Looking back, what do you think were the three qualities, skills, or areas of knowledge that were most impactful in your journey? What advice do you have for folks who are early in their journey in terms of how they can best develop or improve on these?

1. Observation as a superpower.

Early on, being the only one in the room, often the only woman, the only person of color, the only one speaking a hard truth, taught me how to observe deeply. That skill has become a strategic advantage. I don’t just listen to words; I pay attention to what’s happening under the surface.

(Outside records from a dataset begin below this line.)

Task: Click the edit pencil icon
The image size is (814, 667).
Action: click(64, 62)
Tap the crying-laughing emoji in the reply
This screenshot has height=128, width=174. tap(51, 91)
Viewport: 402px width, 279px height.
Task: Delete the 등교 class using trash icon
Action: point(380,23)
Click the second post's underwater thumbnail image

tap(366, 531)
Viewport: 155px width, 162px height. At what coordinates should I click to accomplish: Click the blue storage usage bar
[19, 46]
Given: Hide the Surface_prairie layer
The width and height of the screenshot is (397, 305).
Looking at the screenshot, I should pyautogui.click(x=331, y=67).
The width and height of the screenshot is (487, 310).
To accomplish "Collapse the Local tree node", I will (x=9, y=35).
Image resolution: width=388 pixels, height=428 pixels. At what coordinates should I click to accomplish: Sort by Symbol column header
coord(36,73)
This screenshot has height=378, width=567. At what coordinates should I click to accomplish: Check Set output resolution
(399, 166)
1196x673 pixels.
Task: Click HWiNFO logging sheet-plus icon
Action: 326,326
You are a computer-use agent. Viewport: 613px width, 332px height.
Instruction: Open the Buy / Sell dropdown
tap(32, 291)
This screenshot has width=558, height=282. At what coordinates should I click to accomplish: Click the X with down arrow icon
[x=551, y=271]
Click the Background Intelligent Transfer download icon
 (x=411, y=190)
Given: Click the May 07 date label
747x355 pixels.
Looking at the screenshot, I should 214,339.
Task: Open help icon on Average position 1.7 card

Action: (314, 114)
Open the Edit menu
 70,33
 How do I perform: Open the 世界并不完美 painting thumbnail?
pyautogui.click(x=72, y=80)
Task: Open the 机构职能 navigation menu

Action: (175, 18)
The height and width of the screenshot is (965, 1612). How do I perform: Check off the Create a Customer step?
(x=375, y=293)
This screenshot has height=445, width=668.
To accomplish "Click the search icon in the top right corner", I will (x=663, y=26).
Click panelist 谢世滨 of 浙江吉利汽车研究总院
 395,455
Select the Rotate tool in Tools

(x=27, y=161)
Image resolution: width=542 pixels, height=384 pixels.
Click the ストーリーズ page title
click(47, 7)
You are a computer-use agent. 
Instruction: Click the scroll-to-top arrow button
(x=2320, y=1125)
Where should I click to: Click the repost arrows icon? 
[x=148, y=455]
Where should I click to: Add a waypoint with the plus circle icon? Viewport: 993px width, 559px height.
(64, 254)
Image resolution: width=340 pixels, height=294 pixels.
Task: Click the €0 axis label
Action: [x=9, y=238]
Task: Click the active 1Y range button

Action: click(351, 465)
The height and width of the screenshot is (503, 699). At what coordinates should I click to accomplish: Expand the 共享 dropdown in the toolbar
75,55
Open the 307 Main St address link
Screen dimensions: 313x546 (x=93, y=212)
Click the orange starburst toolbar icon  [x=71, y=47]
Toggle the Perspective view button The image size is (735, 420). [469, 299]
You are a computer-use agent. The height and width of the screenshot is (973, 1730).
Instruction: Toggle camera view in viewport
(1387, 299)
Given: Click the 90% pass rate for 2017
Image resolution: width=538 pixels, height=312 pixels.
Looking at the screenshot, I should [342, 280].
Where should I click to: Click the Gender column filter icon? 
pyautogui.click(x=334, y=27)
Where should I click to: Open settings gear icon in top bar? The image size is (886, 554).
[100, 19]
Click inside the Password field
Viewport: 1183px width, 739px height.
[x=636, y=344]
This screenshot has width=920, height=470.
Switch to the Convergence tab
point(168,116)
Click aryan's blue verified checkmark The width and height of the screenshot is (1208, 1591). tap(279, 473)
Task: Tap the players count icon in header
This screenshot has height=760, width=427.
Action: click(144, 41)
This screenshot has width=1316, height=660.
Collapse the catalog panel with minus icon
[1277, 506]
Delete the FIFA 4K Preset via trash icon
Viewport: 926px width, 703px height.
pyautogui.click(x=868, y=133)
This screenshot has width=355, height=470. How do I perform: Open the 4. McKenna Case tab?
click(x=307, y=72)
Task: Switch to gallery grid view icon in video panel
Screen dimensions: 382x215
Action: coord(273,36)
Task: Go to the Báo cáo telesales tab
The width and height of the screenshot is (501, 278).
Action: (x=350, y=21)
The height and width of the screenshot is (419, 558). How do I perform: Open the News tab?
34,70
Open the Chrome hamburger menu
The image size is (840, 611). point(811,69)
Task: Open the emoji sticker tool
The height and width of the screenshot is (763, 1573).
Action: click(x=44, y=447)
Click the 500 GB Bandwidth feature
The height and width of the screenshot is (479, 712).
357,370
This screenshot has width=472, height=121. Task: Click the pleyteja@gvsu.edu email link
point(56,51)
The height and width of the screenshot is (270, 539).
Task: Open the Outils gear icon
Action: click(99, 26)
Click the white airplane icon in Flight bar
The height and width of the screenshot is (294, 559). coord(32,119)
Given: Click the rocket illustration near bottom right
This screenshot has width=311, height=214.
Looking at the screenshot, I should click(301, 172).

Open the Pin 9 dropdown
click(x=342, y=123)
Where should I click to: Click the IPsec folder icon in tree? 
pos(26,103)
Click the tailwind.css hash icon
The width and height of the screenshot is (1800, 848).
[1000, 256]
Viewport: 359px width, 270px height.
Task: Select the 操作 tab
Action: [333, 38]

2. Cognitive and emotional agility.

I’ve learned to recognize when my brain is reacting versus responding. That awareness helps me stay grounded in the unknown, even when the stakes are high. It’s a lifelong skill, but one that can be practiced daily, especially in moments that feel urgent or overwhelming.

3. Integrity with self.

At the core of it all is this: I trust myself. That wasn’t always true. For years, I deferred to what others thought was best. Now, I anchor my decisions in clarity, not consensus. That shift changed everything from how I lead to how I live.

For those just starting out: don’t rush to make sense of everything. Learn to slow down enough to sense what’s actually true. The answers usually aren’t out there; they’re in you, waiting for space to be heard.

Before we go, any advice you can share with people who are feeling overwhelmed?

When I feel overwhelmed, I’ve learned to pay attention to the inklings, those subtle, almost-whispered signals that arise before the brain catches up.

I first spoke about inklings in my Oxford Talk, which was filmed in New York due to travel constraints at the time. The word itself came from my grandmother, and it’s stuck with me ever since. An inkling is a shift in the body or the breath—a sense that something is off, or that something important is coming. You feel it before you can explain it.

It’s not something neuroscience has fully named, but I’ve come to understand inklings as part of the quiet architecture of how we navigate choice, especially under uncertainty. They’re not logic. They’re not fear. They’re early signals, shaped by lived experience, memory, emotion, and pattern recognition.

Not every inkling is a green light. But it’s a prompt worth exploring, mapping, and betting on—especially when it shows up again and again. For me, clarity often begins as a whisper. It’s not always the whole answer. But it’s always the beginning of one.